You know how when you have a sore in your mouth and you can’t keep your tongue away from it, as if your brain needs to confirm something like “yup, it still hurts”, as if you are a sucker for punishment? Well, that is what I am feeling today. Except it’s not a sore in my mouth, it’s my heart and it is hurting.
Aimee came to visit. Daughter number one. Tucked inside her bag next to her socks and underwear she packed her inspiring view of the world, her intention to be the best version of herself, her wonderful laugh, her delicious sense of humour, her easy-to-be-with nature, and Linden, her twenty-month-old son. For two weeks I had them in my house where I could make her a delicious cup of coffee every morning except the coffee was only delicious about one-third of the time, okay maybe two days out of fourteen. I could wake up at night and feel her presence across the hall and I smiled in every cell of my body, even when Linden was fairly certain he wasn’t in the mood for sleep and wanted to be sure everyone was aware of his position on the matter.
She has gone. Aimee and Linden went home yesterday. They flew across this ridiculously large country of ours, back to Vancouver and I am left with this empty house. I stand at the door to their bedroom and I stare. I wander off and before long I am back at the door staring again. I want to throw open the closet doors and check under the bed as if I might find them and they haven’t really gone at all, but alas the truth is all too clear.
The cats are glad they have gone. I came home from the airport yesterday to find Casey and Finnegan sprawled out on the furniture looking drunk with pleasure. Linden has a big voice. At twenty months one needs a big voice to get the required attention of those around him. He was happy to see the cats and was friendly but his version of friendly wasn’t quite what the cats had signed on for. “HI CAT” at the top of Linden’s voice seemed to startle the felines and they ran for cover and stayed there until they were sure he was gone. So now they are celebrating. They are back sitting in the sink when I’m not looking. They are back scratching the furniture and they look pleased as if they have won some kind of battle, some competition that says they prevailed over the little boy with the very big voice.
Gracie is sad and quiet. She hasn’t moved from her bed this morning. She did her walk and relieved herself but that’s it. She isn’t interested in life right now without Linden. They became friends despite Linden flinging her dog kibble down the stairs and around the mud room on a regular basis. She did her best to clean up after him but this morning she left the scattered kibble and ate only from her dish. I think she likes the evidence of Linden having been here. I do, too.

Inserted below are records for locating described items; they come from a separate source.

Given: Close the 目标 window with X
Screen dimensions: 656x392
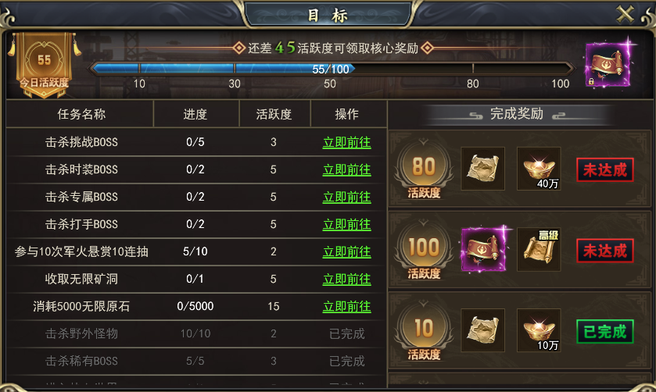Looking at the screenshot, I should (625, 14).
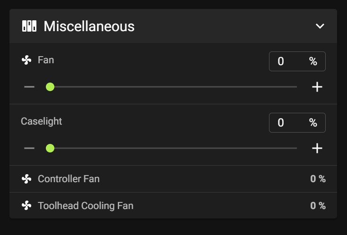Click the Fan percentage input field
Image resolution: width=347 pixels, height=235 pixels.
297,61
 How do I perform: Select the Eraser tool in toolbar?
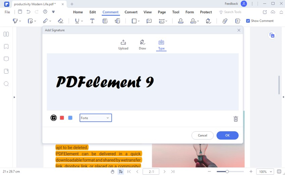coord(61,21)
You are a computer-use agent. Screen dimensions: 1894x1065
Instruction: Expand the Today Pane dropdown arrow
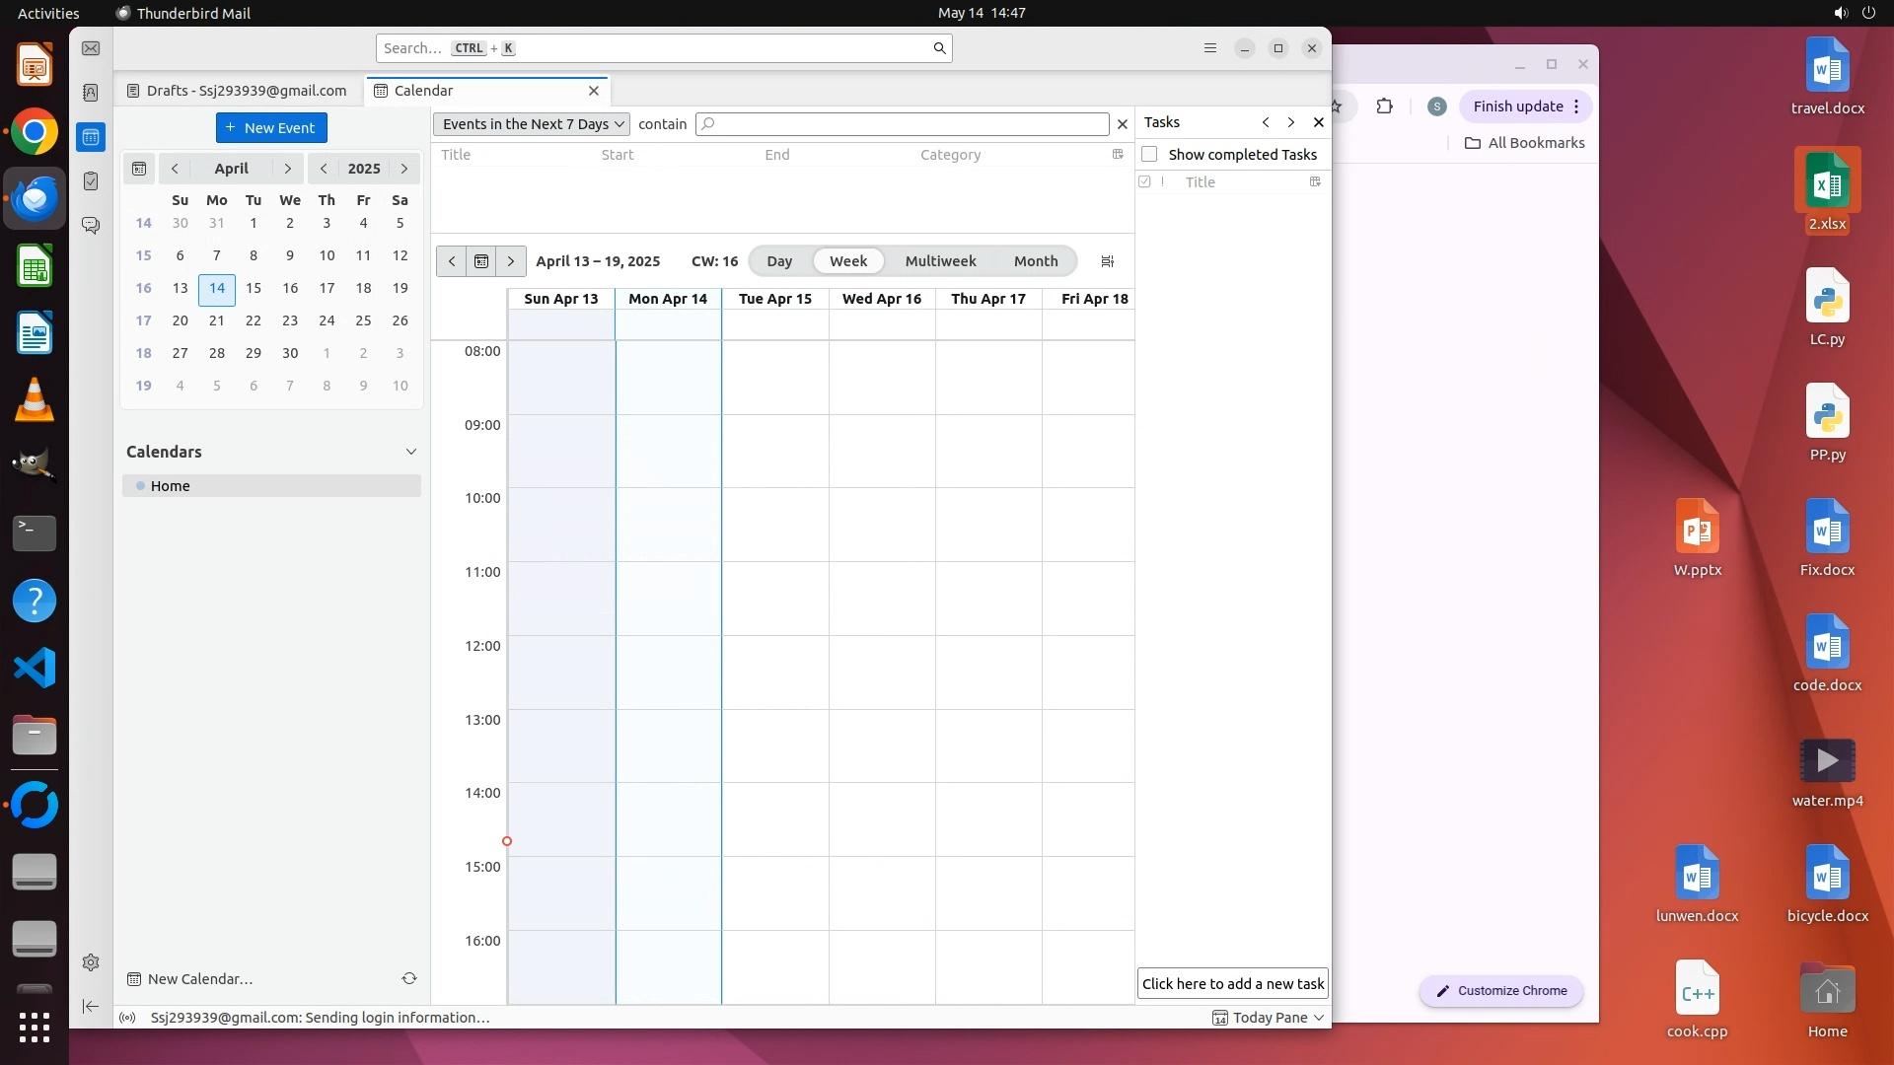pyautogui.click(x=1319, y=1018)
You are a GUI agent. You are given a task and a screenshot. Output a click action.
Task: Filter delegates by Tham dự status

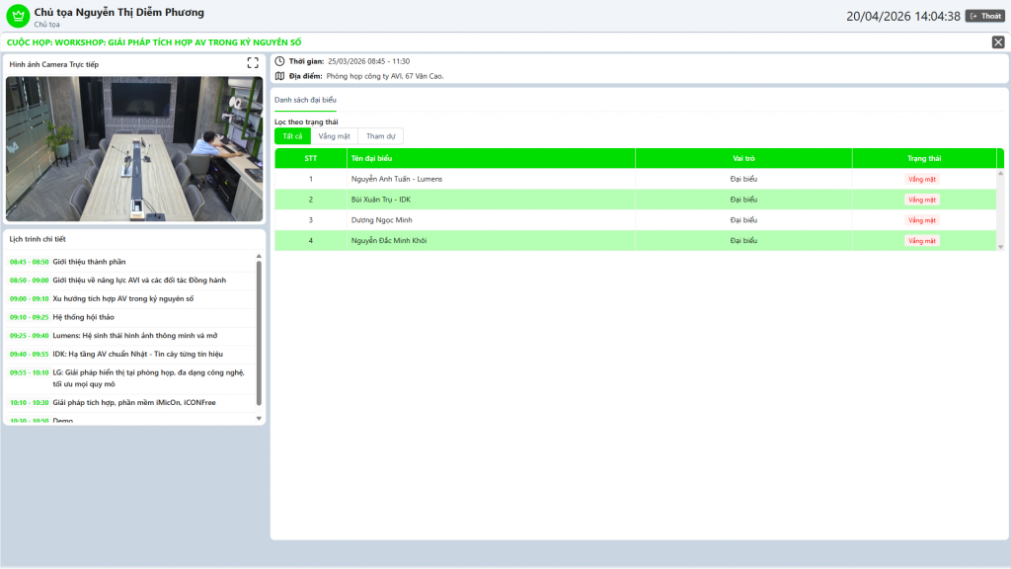tap(380, 136)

I’m sad; sad in a way that I know will pass because this is what happens when children grow up and build lives of their own, but so sad in this moment that it hurts to breathe. Aimee will know what I am feeling when Linden comes to visit and inevitably goes home. But for now I will stand at the doorway of her bedroom and I will hold on to the single little sock that was left behind, a little sock that belongs on a little foot. And I will be glad they came and let me fuss over them and I will wish they didn’t have to go.